Todos estamos de acuerdo que las protestas son válidas. Es evidente que hay reclamos legítimos. Sin embargo, cuando entra a tallar la violencia todo se desvirtúa. La barbarie es indefendible.

En las últimas horas el país observa con pavor como algunos extremistas destruyen comisarías y sedes de instituciones públicas, incendian viviendas de gobernadores regionales y atacan aeropuertos para que queden inoperativos. Hay un  descontrol de algunos agitadores que reducen su discurso reivindicativo al terror y chantaje.

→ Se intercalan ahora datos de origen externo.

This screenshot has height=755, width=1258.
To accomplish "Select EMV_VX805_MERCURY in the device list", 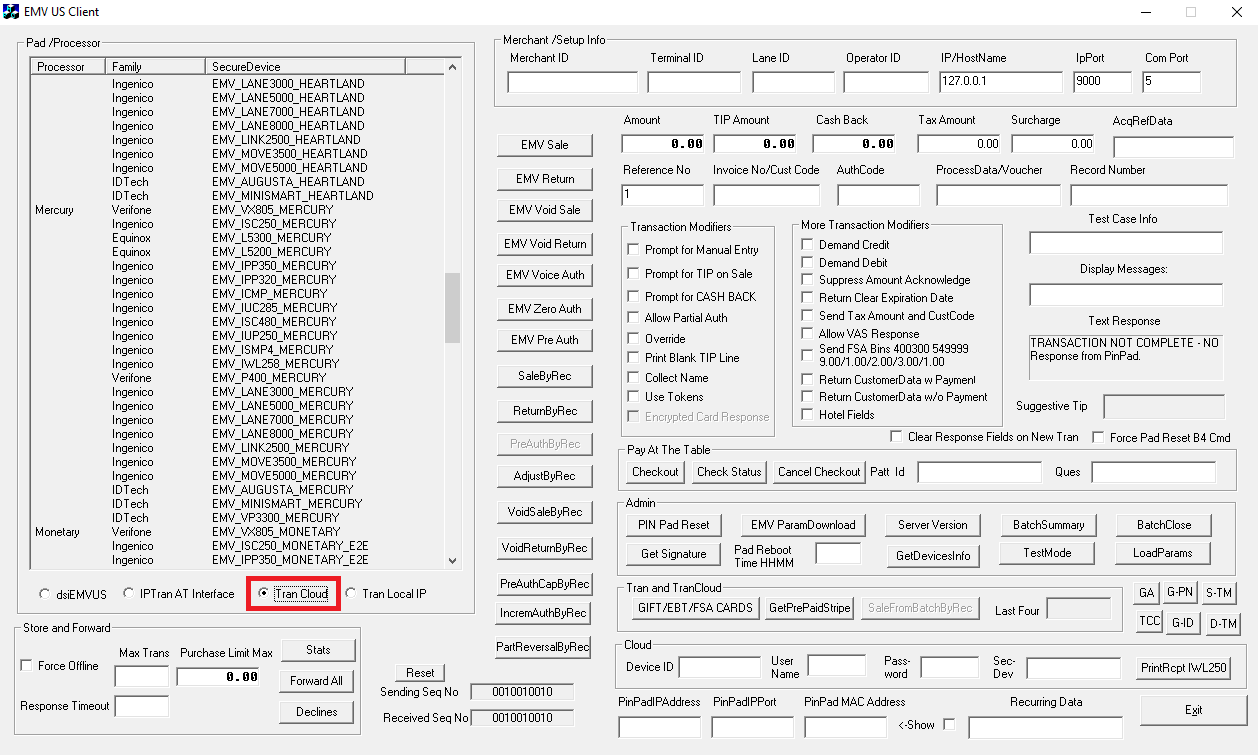I will 274,210.
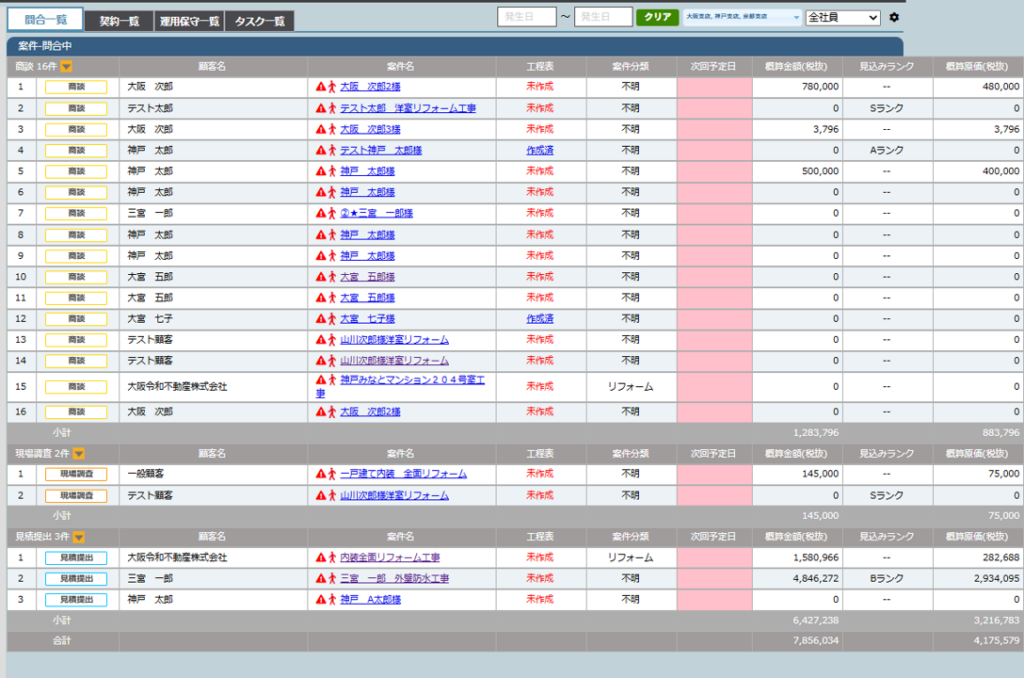Open the settings gear icon
This screenshot has height=678, width=1024.
point(894,17)
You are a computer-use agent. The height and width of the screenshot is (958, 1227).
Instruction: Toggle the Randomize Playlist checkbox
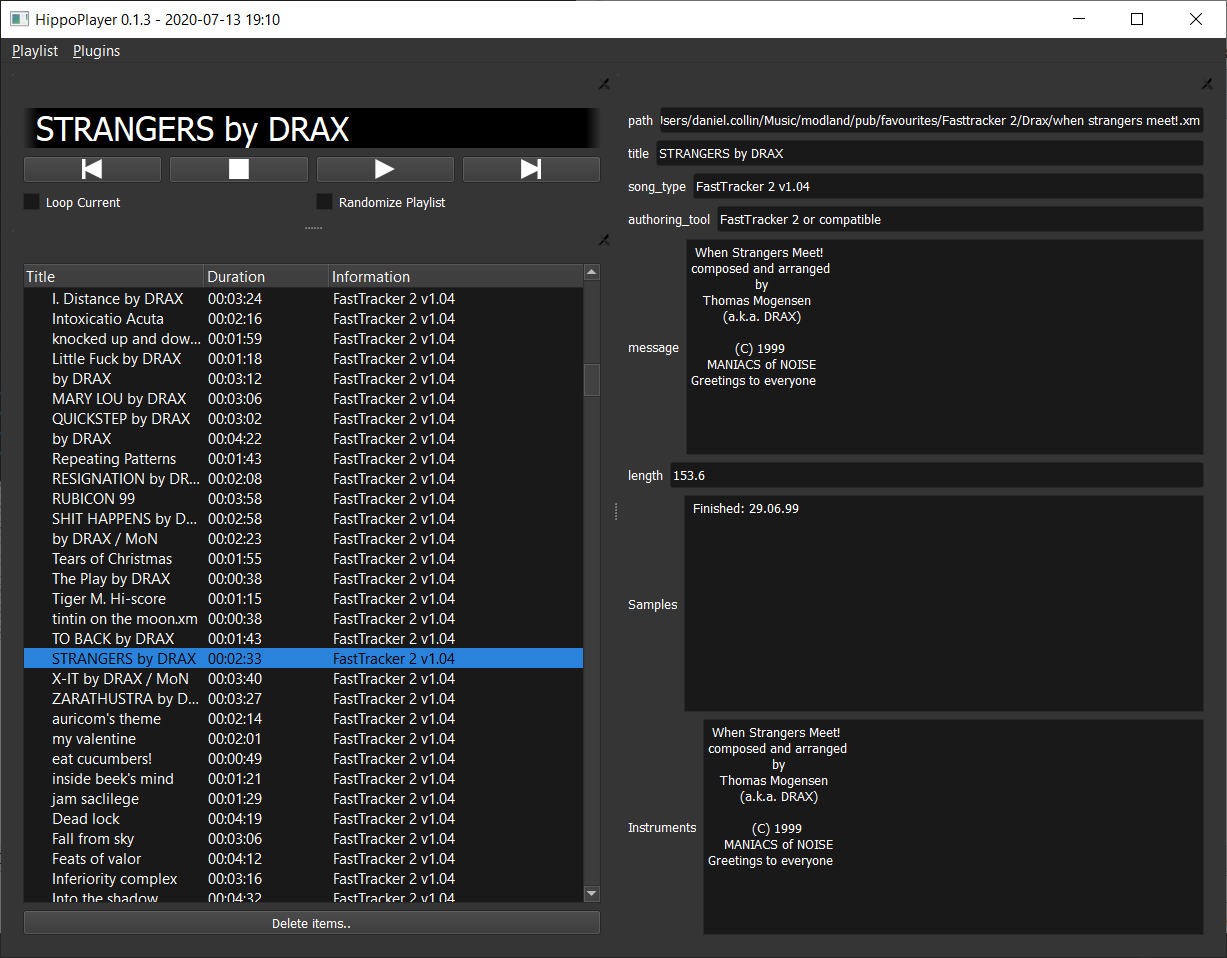[x=324, y=203]
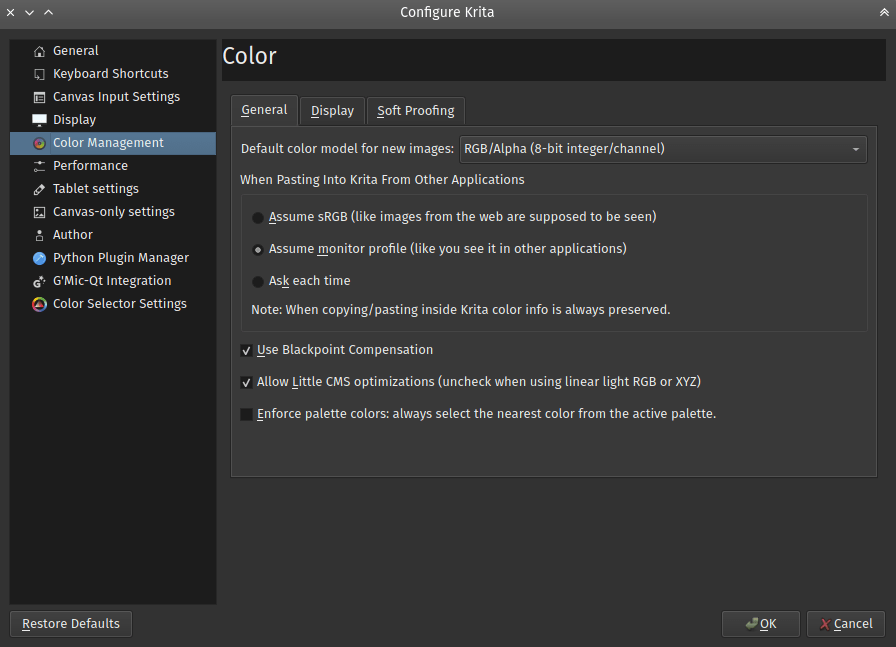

Ante ello, sería una mala señal del Gobierno ceder su autoridad. La única respuesta es combatir todo intento desestabilizador y cualquier manifestación de violencia, con la firmeza de la ley.

Seguramente seguirán las movilizaciones, con manifestantes que continuarán levantando banderas políticas contra Dina Boluarte y el Congreso para convertirlas en grandes imágenes de impacto para sumar gente a su causa. Lo único que se conseguirán es un país fragmentado y rumbo al colapso.

Está claro que no hay ninguna aptitud para la convivencia. La mandataria y su gabinete han manifestado su intención de diálogo, pero no ha obtenido respuestas de la otra parte. La realidad exige un consenso amplio de los principales actores políticos y sociales, sin embargo, hasta ahora ello es una quimera.